━━━ Text excerpt ━━━

Ron Pratt
"On paper, I have everything. But on the inside, I’m falling apart."
I’ve noticed something in coaching conversations lately.
Something people’s gut tells them long before their minds catch up.
When you’re in a career that’s the wrong fit, your system sends signals.
Sometimes it’s subtle.
A tightness in your chest.
A pit in your stomach.
A quiet sense that something’s off, even if you can’t name it.
Sometimes it’s louder.
Almost visceral.
Like your nervous system is saying, “I can’t do this anymore.”
The signals vary, but the message is the same.
Something needs your attention.
A lot of people feel the drift between who they are and the work they’re doing, but struggle to articulate it.
I hear it described as a widening gap.
A distance between who they are and their daily reality.
They know the work isn’t right.
They just don’t know what is.
And that unknown is terrifying.

━━━ Dataset extract ━━━

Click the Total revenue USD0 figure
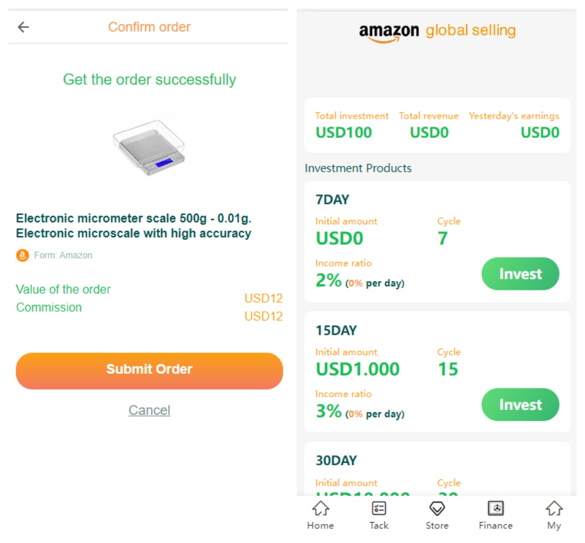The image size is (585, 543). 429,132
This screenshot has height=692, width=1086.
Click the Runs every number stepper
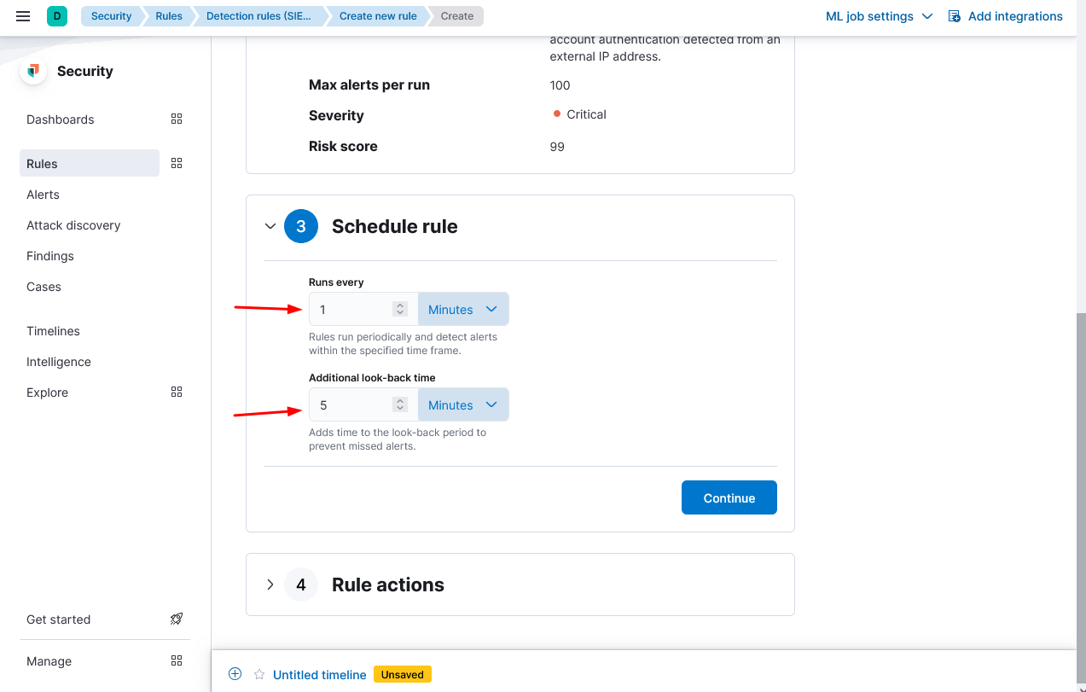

━━━
━━━ Dataset extract ━━━

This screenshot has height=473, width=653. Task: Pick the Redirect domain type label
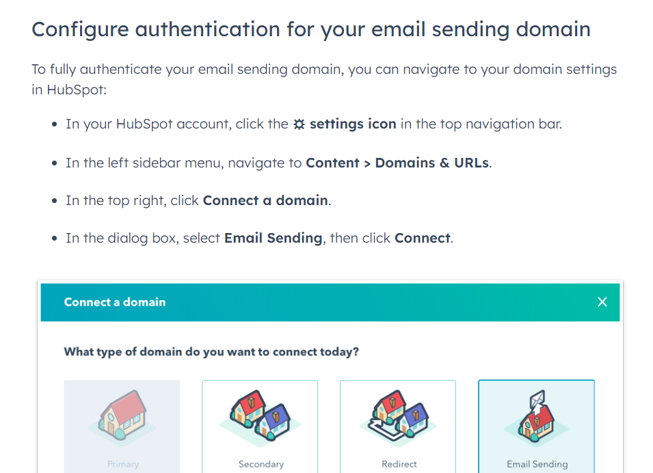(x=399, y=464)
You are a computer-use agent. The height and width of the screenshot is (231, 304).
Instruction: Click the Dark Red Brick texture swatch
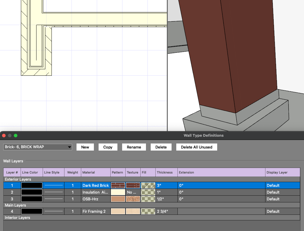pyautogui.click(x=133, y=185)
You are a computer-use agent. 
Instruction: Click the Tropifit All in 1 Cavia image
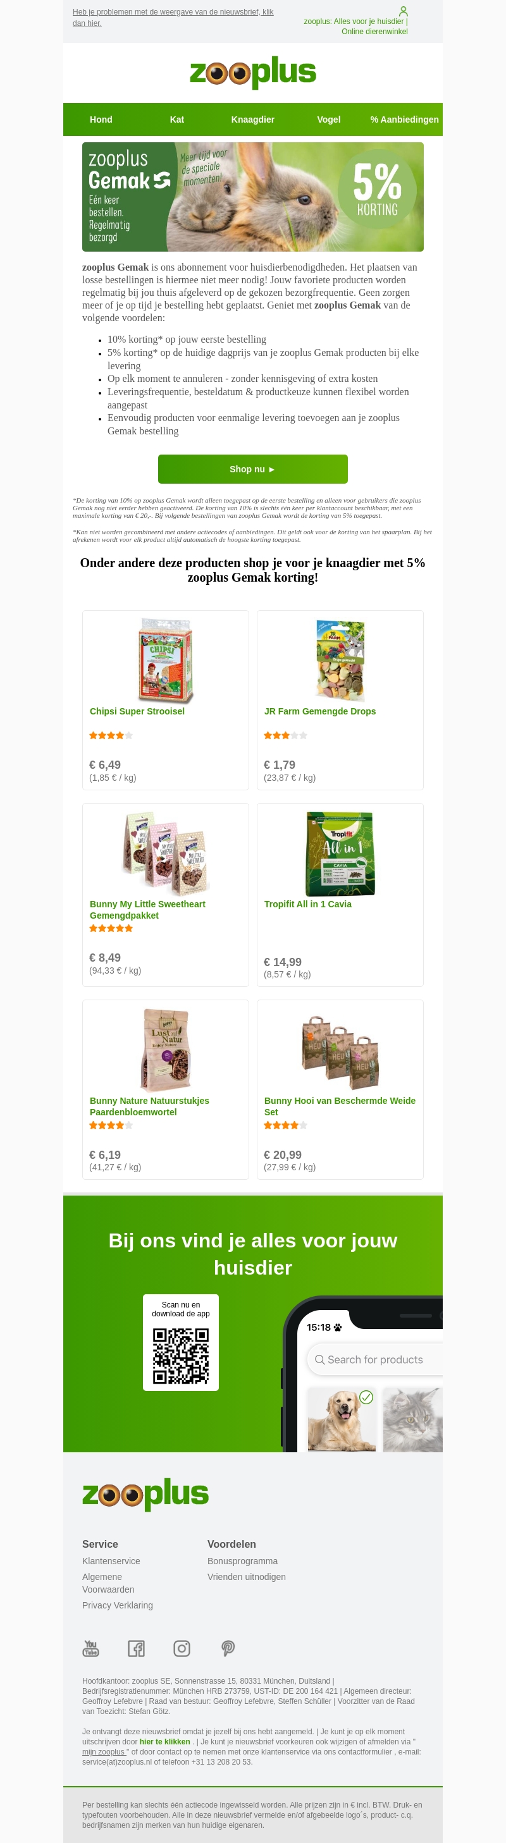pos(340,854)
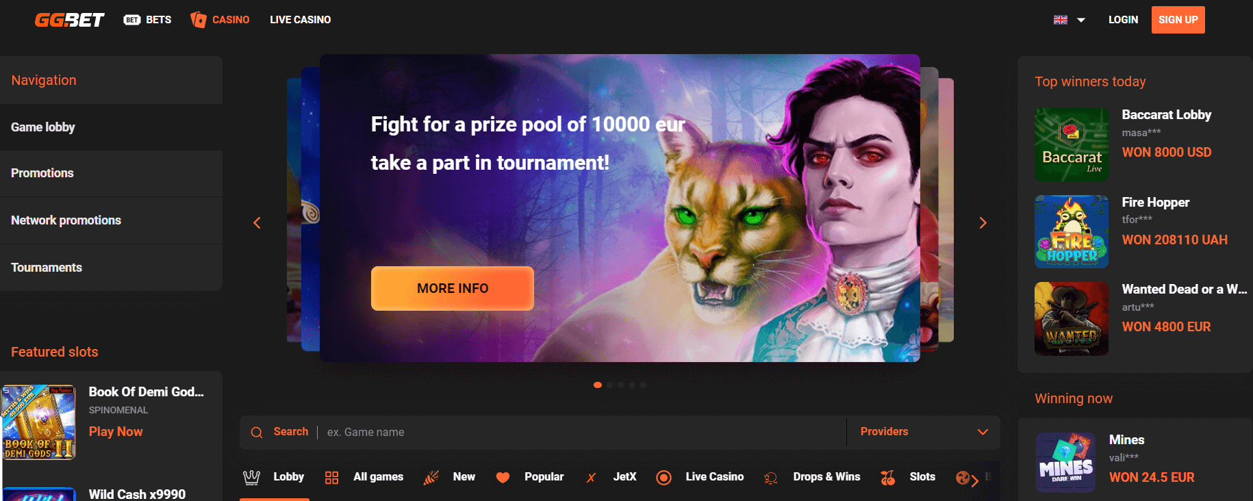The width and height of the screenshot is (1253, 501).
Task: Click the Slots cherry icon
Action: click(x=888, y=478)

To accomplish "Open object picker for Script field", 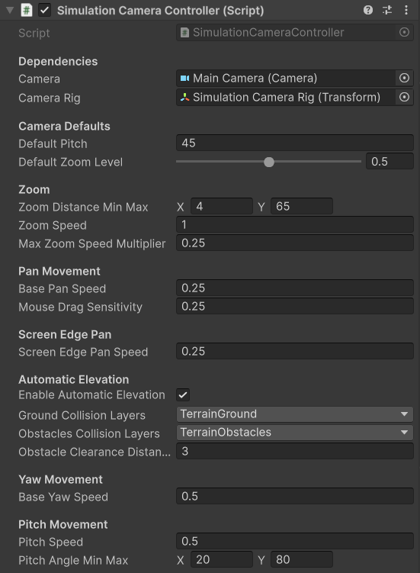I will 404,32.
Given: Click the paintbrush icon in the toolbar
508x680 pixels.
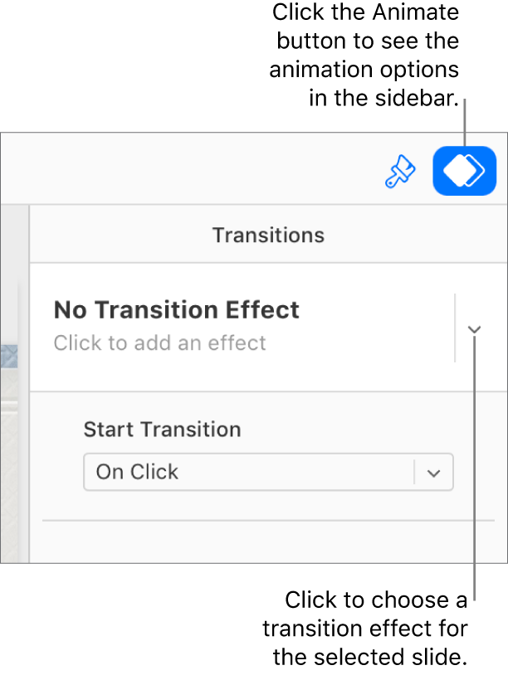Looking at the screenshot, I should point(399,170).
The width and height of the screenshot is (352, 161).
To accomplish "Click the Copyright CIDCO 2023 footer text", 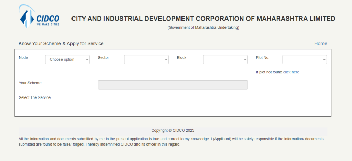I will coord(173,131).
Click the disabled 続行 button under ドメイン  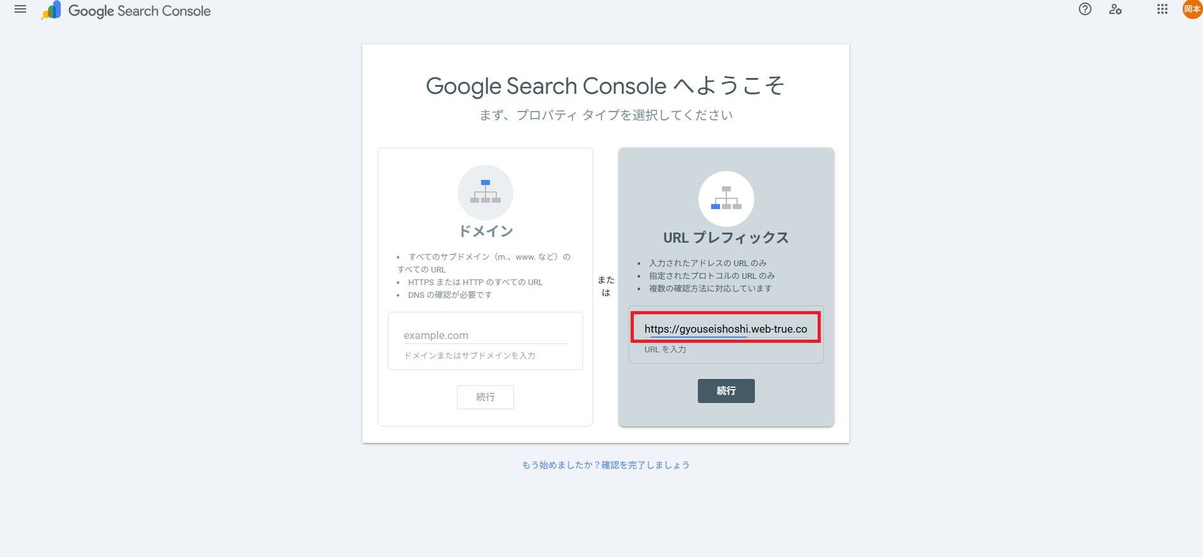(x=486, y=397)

━━━

> _Assigned task 1_
From the post about career fit, copy the passage starting at "Sometimes it’s louder." and ending at "needs your attention.".
> _Assigned task 2_
Answer these questions using the post about career fit:
(a) Which two subtle physical signals does the post name first?
(b) How does the writer say they hear the drift described?
(c) What word does the post use for the unknown at its end?
> _Assigned task 3_
Continue the post about career fit, picking up after its last sentence.

> _Output 1_
Sometimes it’s louder.
Almost visceral.
Like your nervous system is saying, “I can’t do this anymore.”
The signals vary, but the message is the same.
Something needs your attention.

> _Output 2_
(a) A tightness in your chest and a pit in your stomach.
(b) As a widening gap.
(c) Terrifying.

> _Output 3_
Because if where you are isn’t working, but you don’t know what you want instead or how to find it, where does that leave you?
Then there’s the weight of real life.
Families.
Mortgages.
Responsibilities that don’t pause while you figure things out.
What often makes it heavier is guilt.
“I should be grateful. I have everything I worked for. This is the life people dream of.”
And that can be true, while something fundamental still feels off.
That tension can be overwhelming.
Even existential.
So if this is you, know that what you’re feeling is understandable.
You spent years pursuing a version of success you believed would make you happy, only to arrive and realize it doesn’t.
Add uncertainty and real responsibility, and it can feel suffocating.
You’re not weak for feeling this way.
You’re not broken.
You’re human.
And what you’re feeling is real.
The discomfort.
The Sunday dread.
The tightness.
The sense that something’s not quite right.
That’s information.
Your system is doing exactly what it’s designed to do.
A bad fit isn’t failure.
It’s feedback.
The first step is simply recognizing that.
What I’ve seen work is starting with understanding, not fixing.
Find a quiet space.
Get curious.
Ask yourself what specifically is creating this feeling.
Is it a lack of meaning?
That often points to values misalignment.
Is everything exhausting?
That’s usually about intrinsic motivators.
Do you feel bored, disengaged, numb?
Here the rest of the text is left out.